Legacy Page




Legacy Of:

Howard  H.  Robb


Personal Legacy

(Below is taken from letters sent to Will Lundy)

Dear Mr. Lundy:

I was surprised, but glad to receive your letter and welcome the opportunity to supply any information I can to he history of the 44th. I hope that most of us realize that we all needed each other to complete the task of winning the War.

I did not recognize any of the names you mentioned in your letter. You may remember Cpl. Fitch. I know he was a mechanic on our plane and I believe he was crew chief.

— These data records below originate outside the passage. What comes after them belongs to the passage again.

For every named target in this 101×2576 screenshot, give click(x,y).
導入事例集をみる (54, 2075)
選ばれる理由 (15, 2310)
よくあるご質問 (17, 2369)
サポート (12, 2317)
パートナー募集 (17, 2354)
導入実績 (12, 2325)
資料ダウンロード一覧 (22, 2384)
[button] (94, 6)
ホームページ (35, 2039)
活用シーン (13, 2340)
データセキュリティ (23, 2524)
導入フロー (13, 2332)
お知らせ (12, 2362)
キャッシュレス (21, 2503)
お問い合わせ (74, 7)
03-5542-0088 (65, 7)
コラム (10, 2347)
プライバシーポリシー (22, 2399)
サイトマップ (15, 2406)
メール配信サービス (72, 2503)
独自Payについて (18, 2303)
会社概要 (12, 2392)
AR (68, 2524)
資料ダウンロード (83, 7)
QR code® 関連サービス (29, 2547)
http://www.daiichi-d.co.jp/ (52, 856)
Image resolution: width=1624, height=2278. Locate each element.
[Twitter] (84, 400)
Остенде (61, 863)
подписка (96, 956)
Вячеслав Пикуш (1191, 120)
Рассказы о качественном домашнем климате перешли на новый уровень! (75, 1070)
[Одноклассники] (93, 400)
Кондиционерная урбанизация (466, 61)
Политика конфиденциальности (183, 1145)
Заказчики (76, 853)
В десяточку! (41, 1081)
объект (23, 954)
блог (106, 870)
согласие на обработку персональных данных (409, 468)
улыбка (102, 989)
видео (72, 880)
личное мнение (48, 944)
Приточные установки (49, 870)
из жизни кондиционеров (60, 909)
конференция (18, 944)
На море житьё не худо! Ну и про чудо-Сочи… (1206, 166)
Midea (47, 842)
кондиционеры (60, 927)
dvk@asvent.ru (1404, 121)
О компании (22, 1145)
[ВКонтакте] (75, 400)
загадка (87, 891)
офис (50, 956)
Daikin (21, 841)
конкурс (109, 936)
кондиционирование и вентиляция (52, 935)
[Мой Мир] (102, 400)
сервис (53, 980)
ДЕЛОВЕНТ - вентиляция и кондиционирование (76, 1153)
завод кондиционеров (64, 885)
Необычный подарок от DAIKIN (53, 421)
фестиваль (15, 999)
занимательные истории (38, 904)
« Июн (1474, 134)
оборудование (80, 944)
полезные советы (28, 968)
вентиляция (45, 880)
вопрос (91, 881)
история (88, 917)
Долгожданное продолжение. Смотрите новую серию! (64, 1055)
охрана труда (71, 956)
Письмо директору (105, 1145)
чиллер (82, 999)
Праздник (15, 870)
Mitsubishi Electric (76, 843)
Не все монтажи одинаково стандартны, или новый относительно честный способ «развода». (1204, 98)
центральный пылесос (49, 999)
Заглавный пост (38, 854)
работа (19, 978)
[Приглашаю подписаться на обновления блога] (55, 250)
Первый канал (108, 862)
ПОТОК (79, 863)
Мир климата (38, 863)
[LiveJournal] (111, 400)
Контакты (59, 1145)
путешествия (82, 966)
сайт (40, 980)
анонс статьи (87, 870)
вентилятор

I talked with my pilot, Robert Knowles, about two months ago and he informed me that he was stricken with terminal cancer and was not able to travel anymore. If you contact him, I would appreciate it if you did not mention it.

Our crew flew a new B-24J over to Ireland, I believe, and then took a train to Shipdham, where we started to fly another new B-24. We arrived in April or May. And we flew our first mission on May 23, 1944.

I completed 31 combat missions on August 25, 1944. I may have flown one mission with another crew, but do not remember for sure. I do believe that our crew completed our last mission together.

I then checked out as first pilot and with three other crewmembers; for the life of me, I can't remember any of their names, flew a CB-24 (a B-24 without belly turret and ammo). The bomb bay filled with five-gallon cans of gasoline, over General Patton's tanks, just after the surrender of Paris. I understood later that the gas supply was being black-marketed to the French. After the gas supply was straightened out, we flew to Florence, Belgium. This was during the Battle of the Bulge. Some time in the meantime, we transferred to Chateaudun, France.

As far as I know, all of our original crew went back to the States shortly after we finished our missions.

I spent New Year's Eve, 1944, aboard the Queen Elizabeth and arrived back in New York City on January 3, 1945. I was separated from the AAF July 8, 1945.

If my memory is correct, Lt. Haag and his twin brother were flying with the 492nd BG. When his brother was shot down, and all but three crews were shot down, at least of their squadron. Lt. Haag was then transferred to our squadron when they disbanded the 492nd.

World War II
Memories and Biography

(Taken from a letter to Will Lundy)

5046 Brookside Dr.
Jackson, MI 49203

29 January 1987

Dear Will:

I received a package from Mike Powers containing his log of our missions. Also the same day I received the letter from Allen Baker. He wrote the letter by hand, but I could not get a good copy, so I typed it word for word and will send you a copy.

I also received a letter from our crew member's daughter, that Bernard Schiffbauer's wife had passed away December 2 after a short sickness from cancer. She said that their friend and neighbor has suggested a trip as soon as the weather breaks and that he has suggested coming up our way, so we may see him soon.

I see that Mike lists John E. Baker as our navigator and on the 23rd mission, he says we got a new navigator Rommelfanger (Ernest F.).